On May 31, 2019, Clean Energy Technologies, Inc., a Nevada corporation, (the “Company”) and MGW Investment I Limited, a limited company organized under the laws of the Cayman Islands (“MGWI”) entered into a subscription agreement pursuant to which the Company agreed to sell 168,000,000 units (each a “Unit” and together the “Units”) to MGWI for an aggregate purchase price of $1,999,200, or $.0119 per Unit, with each unit consisting of one share of common stock, par value $.001 per share (the “Common Stock”) and a warrant (the “Warrant”) to purchase one share of common stock. The Common Stock will be issued to MGWI at such time as the Company increases the number of shares of its authorized Common Stock. The Warrant is exercisable at $.04 per share of Common Stock and expires one year from the date of issuance.
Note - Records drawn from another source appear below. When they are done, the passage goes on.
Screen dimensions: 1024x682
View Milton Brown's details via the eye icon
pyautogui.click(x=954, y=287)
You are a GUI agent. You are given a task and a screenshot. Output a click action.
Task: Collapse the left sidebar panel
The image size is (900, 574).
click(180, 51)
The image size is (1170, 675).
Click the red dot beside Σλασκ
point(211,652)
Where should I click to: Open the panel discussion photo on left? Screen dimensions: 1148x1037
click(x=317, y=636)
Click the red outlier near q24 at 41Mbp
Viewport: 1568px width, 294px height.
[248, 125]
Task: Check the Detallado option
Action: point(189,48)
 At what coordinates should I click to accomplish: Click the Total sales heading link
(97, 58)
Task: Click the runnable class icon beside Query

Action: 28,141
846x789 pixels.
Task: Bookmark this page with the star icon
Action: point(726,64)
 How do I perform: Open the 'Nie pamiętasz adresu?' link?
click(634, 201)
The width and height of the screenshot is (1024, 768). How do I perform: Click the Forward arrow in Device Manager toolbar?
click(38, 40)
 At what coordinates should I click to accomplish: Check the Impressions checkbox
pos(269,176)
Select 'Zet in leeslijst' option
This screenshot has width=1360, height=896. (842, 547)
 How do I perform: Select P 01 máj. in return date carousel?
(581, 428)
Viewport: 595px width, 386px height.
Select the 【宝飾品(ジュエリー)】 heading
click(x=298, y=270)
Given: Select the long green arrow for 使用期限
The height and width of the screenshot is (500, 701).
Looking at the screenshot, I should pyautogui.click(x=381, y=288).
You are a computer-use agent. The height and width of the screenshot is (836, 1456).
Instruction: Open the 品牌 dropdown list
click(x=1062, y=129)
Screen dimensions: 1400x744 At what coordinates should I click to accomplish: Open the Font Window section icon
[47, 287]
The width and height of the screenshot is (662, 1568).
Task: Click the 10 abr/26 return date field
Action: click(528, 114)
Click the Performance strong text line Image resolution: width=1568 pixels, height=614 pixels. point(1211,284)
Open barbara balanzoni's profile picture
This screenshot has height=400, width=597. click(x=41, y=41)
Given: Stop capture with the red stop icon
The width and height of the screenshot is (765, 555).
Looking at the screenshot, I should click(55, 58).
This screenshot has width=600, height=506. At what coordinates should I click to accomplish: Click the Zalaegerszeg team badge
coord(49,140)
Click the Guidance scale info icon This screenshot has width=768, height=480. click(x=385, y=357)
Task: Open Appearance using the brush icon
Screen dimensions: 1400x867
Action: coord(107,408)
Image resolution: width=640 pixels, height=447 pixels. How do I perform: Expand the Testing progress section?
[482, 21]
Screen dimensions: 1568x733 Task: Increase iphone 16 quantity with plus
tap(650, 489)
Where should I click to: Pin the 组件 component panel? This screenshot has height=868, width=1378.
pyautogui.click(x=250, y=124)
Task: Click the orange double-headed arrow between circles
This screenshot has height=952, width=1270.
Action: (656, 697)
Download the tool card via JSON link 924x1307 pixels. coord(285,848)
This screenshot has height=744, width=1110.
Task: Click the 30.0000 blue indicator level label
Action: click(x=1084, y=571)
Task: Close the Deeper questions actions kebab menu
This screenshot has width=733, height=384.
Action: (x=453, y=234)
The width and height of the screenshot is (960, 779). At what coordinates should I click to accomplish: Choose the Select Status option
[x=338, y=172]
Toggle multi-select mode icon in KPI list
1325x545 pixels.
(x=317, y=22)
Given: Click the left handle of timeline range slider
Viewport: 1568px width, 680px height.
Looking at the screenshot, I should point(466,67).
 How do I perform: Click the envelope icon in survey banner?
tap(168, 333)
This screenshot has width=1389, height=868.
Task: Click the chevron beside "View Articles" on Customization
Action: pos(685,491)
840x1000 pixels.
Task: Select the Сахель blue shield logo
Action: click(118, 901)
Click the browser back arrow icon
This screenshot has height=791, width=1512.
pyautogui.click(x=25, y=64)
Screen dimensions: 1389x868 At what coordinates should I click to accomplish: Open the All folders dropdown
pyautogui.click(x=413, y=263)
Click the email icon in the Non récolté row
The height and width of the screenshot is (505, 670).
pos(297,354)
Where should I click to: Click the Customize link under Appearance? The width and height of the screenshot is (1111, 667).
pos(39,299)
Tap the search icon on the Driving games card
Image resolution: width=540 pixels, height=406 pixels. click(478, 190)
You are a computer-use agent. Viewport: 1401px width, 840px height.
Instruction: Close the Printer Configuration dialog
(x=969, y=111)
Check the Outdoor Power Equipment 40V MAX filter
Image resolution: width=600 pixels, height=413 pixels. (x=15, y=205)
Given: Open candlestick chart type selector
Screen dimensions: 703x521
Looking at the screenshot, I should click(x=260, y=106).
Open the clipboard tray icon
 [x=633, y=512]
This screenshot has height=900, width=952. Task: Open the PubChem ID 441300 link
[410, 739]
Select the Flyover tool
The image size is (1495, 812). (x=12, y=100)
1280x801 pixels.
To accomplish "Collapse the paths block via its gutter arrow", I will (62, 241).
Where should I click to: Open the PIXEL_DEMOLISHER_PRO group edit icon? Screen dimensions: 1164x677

The issuance of the Units, Warrant and Common Stock issuable thereunder was exempt from the registration requirements of the Securities Act of 1933, as amended (the “Securities Act”), pursuant to the exemption for transactions by an issuer not involving any public offering under Section 4(a)(2) of the Securities Act, Rule 506 under Regulation D of the Securities Act and Regulation S under the Securities Act and in reliance on similar exemptions under applicable state laws. MGWI represented that it is an accredited investor within the
meaning of Rule 501 of Regulation D under the Securities Act; not domiciled in the United States; acquired the Company’s Units for investment only and not with a view towards, or for resale in connection with, the public sale or distribution thereof. The Company’s Units were offered without any general solicitation by the Company or its representatives.
The foregoing descriptions of the Subscription Agreement and Warrant do not purport to be complete and are qualified in their entirety by reference to the full text of the form of each of such document which are filed as Exhibits 10.101 to this Current Report on Form 8-K and incorporated herein by reference.